## Try it
In the records below, repeat exactly the lines between the line holding "[Toggle mobile menu] (117, 22)" and the line holding "Supreme Science Selective Ferret 10kg (276, 813)", inclusive, and drop the pictures.

## Given entries
=-=-=-=-=

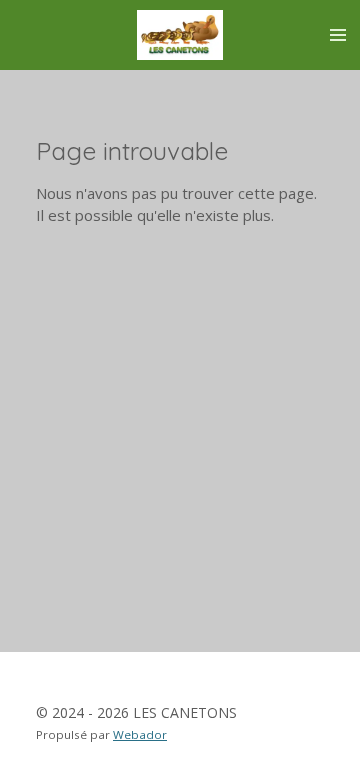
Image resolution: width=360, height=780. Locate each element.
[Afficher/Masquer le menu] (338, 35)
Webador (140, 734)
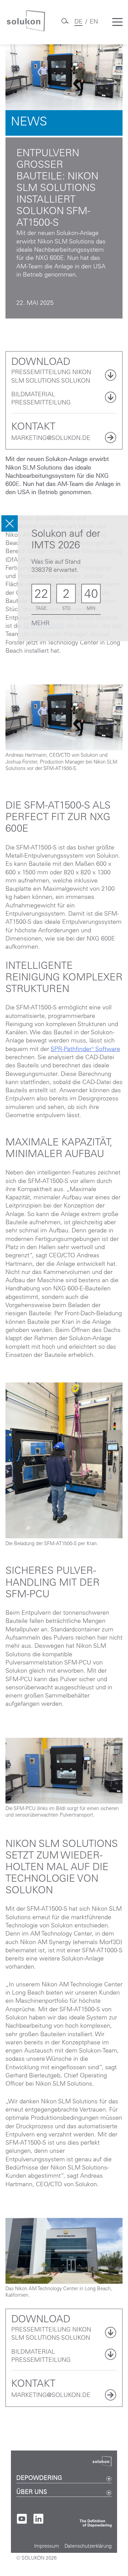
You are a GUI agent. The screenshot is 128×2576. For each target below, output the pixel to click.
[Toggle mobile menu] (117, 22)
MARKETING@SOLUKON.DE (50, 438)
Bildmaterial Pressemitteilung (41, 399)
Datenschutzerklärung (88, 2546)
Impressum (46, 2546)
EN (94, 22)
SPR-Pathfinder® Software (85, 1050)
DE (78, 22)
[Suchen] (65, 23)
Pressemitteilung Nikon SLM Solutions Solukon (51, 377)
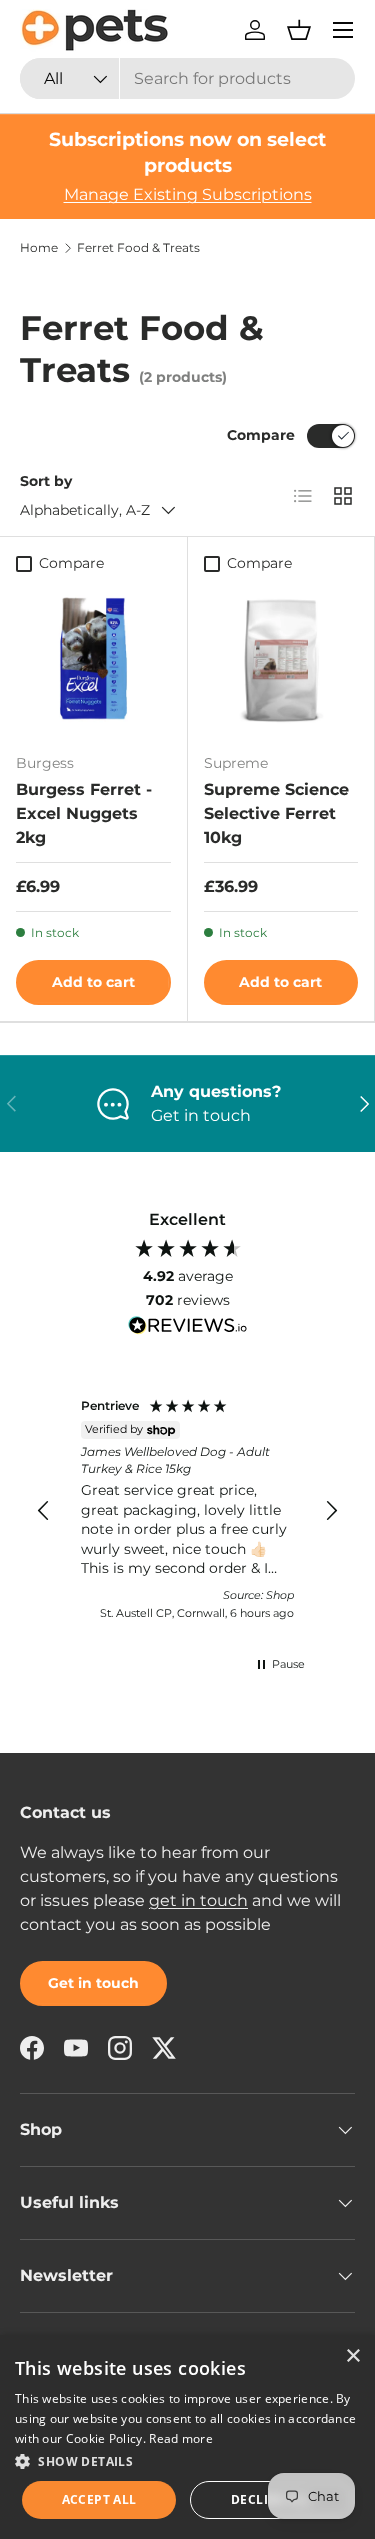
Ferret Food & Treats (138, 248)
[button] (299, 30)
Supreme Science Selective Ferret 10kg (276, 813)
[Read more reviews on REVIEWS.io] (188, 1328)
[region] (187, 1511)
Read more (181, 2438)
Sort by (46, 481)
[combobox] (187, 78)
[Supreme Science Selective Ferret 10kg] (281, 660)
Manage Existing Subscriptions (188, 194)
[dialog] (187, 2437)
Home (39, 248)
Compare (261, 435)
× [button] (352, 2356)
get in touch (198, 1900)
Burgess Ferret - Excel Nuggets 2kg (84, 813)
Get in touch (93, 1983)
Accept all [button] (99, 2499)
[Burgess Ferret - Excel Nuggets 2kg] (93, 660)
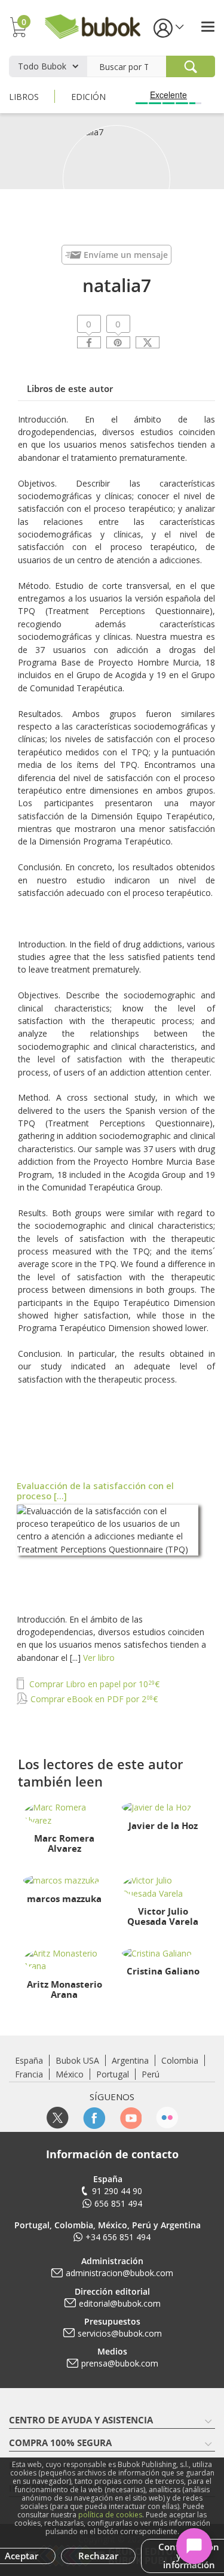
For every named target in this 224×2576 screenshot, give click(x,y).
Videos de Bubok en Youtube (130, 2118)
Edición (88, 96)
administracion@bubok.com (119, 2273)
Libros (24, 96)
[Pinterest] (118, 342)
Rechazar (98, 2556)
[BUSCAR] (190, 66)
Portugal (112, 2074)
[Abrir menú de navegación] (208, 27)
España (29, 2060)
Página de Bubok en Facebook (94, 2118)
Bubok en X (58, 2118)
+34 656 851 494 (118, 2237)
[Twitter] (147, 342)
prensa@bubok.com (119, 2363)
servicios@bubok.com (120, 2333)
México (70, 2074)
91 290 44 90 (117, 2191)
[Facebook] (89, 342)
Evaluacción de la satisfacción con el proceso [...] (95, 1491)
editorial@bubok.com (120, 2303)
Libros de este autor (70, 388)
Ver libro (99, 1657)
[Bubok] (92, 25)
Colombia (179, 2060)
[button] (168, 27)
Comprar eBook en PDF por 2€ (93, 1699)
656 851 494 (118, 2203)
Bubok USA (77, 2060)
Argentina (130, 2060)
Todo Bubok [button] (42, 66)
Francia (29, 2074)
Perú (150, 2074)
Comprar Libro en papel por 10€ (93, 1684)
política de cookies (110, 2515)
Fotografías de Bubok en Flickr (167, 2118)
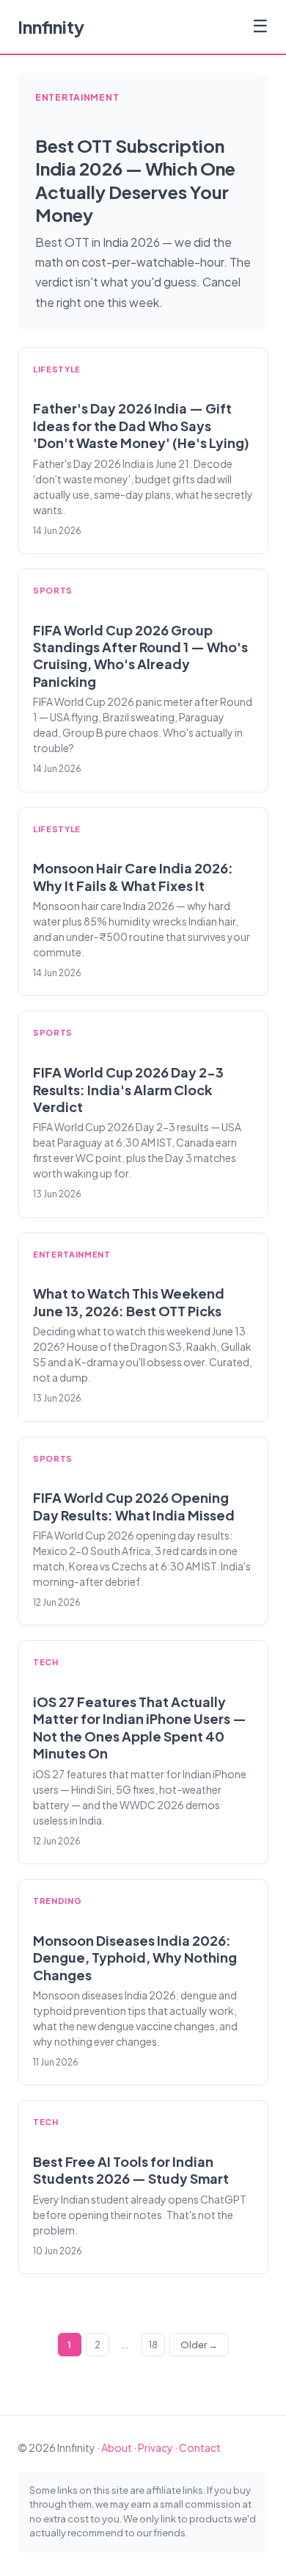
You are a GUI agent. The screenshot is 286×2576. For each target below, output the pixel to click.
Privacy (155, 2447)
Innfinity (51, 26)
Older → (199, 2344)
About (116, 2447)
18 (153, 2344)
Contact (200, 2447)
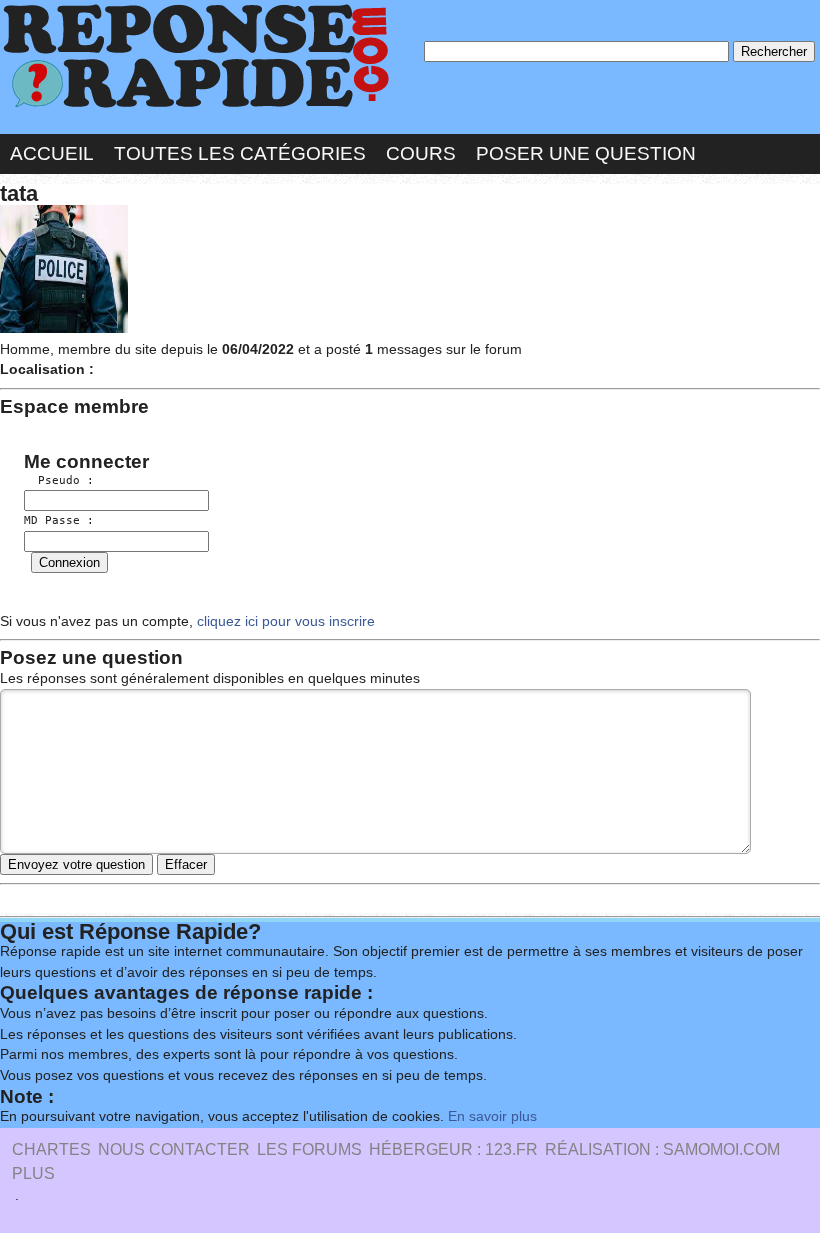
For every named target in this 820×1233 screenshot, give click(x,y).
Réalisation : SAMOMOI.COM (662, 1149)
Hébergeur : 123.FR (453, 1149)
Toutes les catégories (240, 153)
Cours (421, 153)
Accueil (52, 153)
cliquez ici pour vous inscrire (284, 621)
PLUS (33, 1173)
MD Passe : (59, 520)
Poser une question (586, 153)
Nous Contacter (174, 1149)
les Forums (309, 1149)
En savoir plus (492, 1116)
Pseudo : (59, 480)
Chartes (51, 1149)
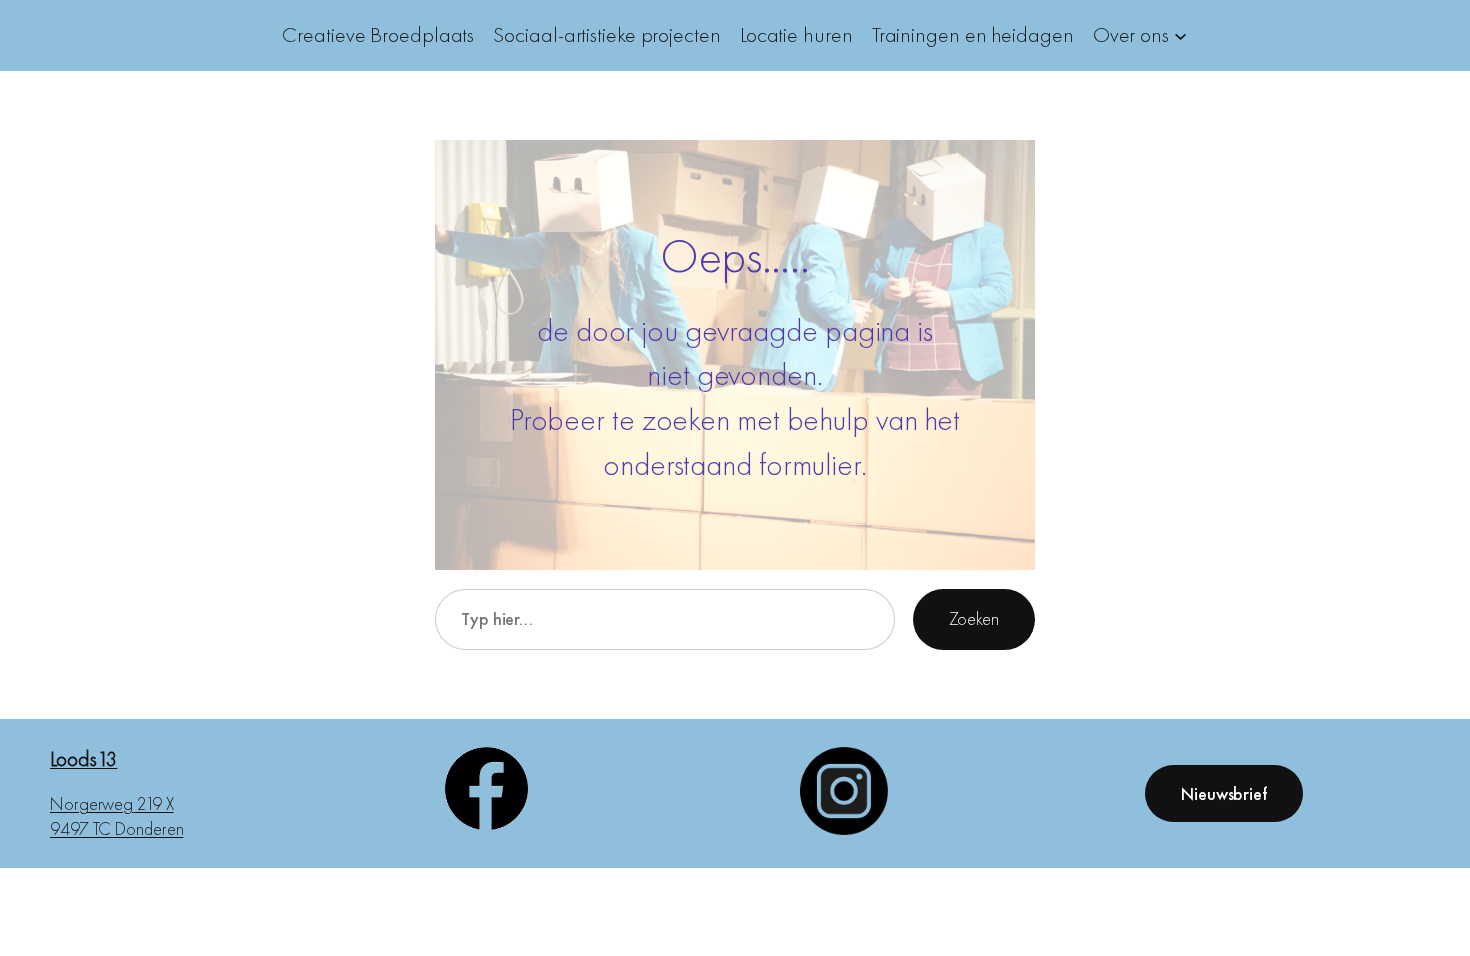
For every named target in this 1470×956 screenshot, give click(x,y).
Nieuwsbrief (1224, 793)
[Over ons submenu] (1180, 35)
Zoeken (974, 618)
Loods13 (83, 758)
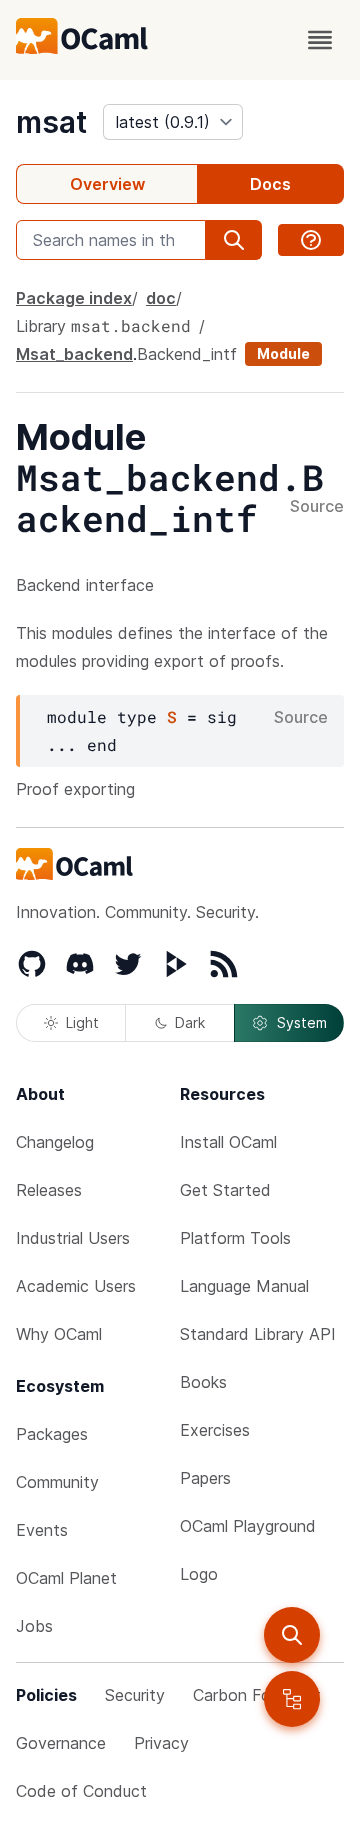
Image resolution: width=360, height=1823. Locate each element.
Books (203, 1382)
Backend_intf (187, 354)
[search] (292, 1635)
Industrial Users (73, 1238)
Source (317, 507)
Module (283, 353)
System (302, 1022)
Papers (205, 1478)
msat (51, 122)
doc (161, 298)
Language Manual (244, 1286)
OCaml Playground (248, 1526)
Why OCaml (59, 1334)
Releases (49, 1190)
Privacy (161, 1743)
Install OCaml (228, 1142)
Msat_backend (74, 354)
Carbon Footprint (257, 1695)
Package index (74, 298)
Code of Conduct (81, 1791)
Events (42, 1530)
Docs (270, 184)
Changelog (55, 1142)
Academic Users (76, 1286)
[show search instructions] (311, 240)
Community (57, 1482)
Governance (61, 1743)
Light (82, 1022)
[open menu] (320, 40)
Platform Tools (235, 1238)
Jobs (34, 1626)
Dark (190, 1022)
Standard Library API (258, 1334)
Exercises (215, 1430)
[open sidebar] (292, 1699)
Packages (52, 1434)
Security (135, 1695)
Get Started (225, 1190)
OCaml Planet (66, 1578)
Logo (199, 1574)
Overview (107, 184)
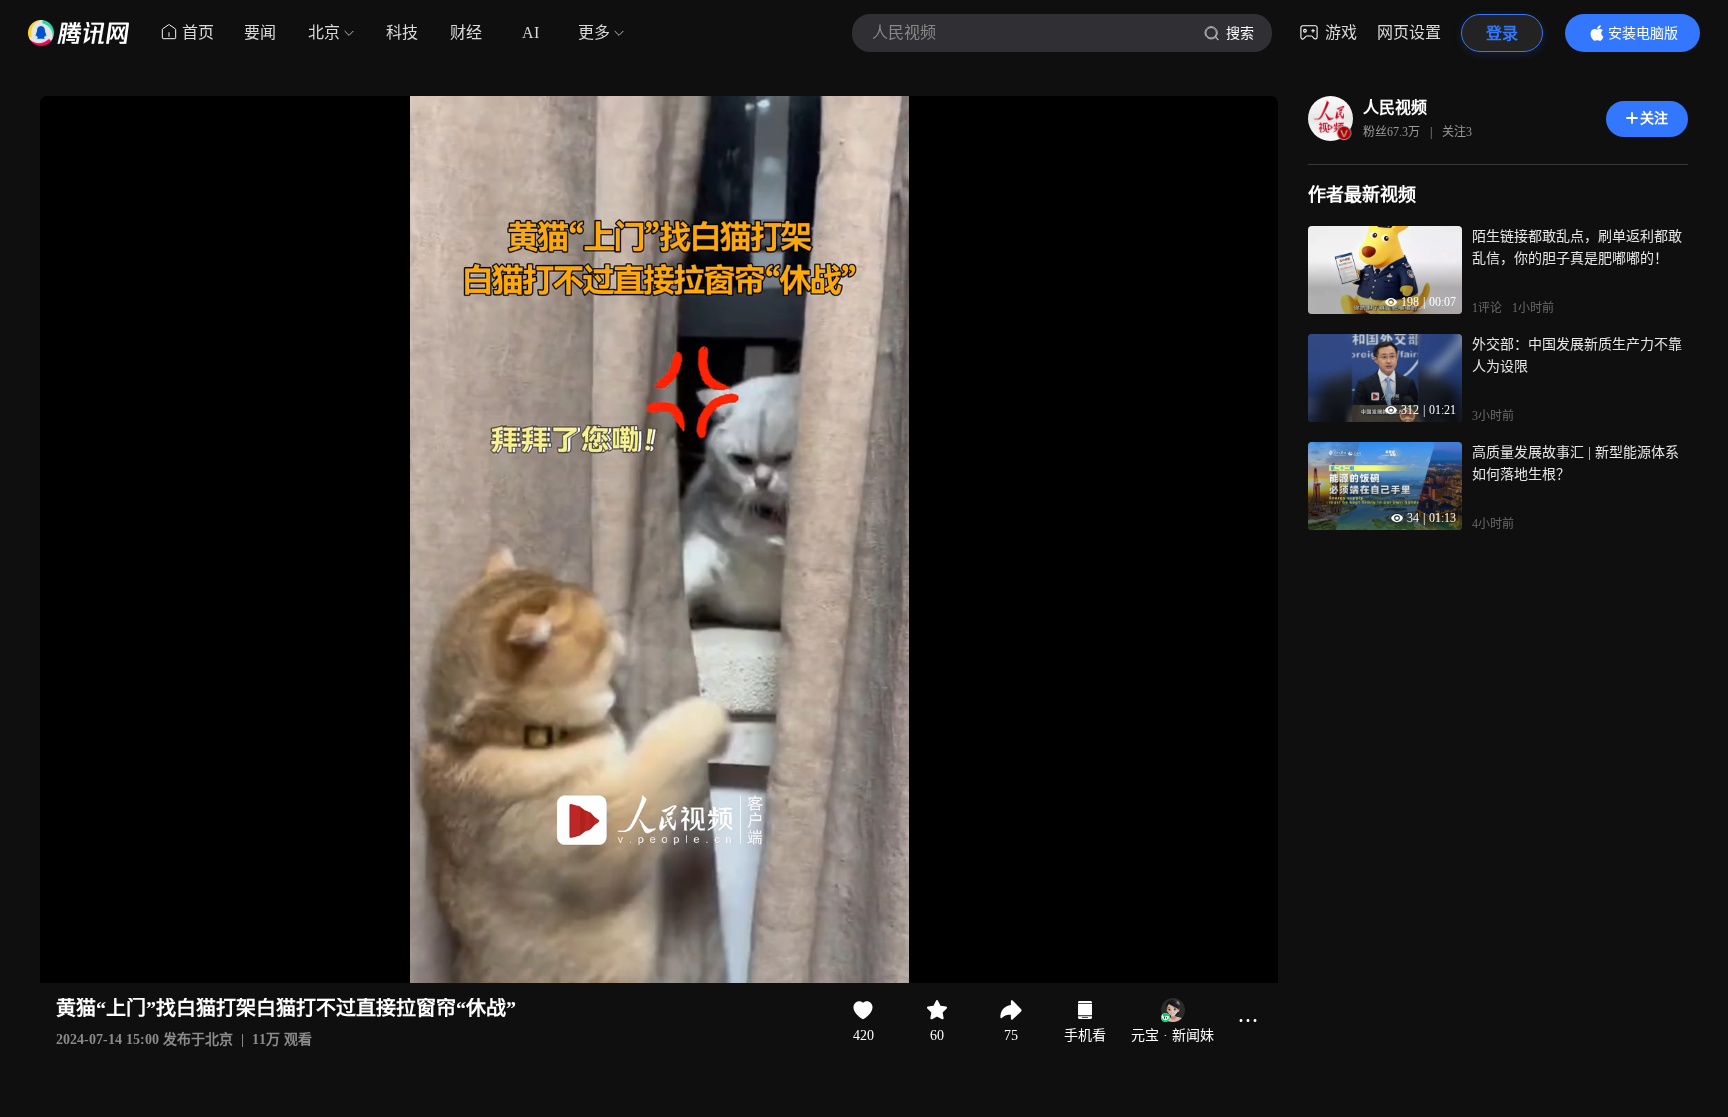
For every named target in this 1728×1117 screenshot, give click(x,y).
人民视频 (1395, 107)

=-=-=-=-=

## Answer to the exercise
[Toggle mobile menu] (117, 22)
MARKETING@SOLUKON.DE (50, 438)
Bildmaterial Pressemitteilung (41, 399)
Datenschutzerklärung (88, 2546)
Impressum (46, 2546)
EN (94, 22)
SPR-Pathfinder® Software (85, 1050)
DE (78, 22)
[Suchen] (65, 23)
Pressemitteilung Nikon SLM Solutions Solukon (51, 377)
Ferret Food & Treats (138, 248)
[button] (299, 30)
Supreme Science Selective Ferret 10kg (276, 813)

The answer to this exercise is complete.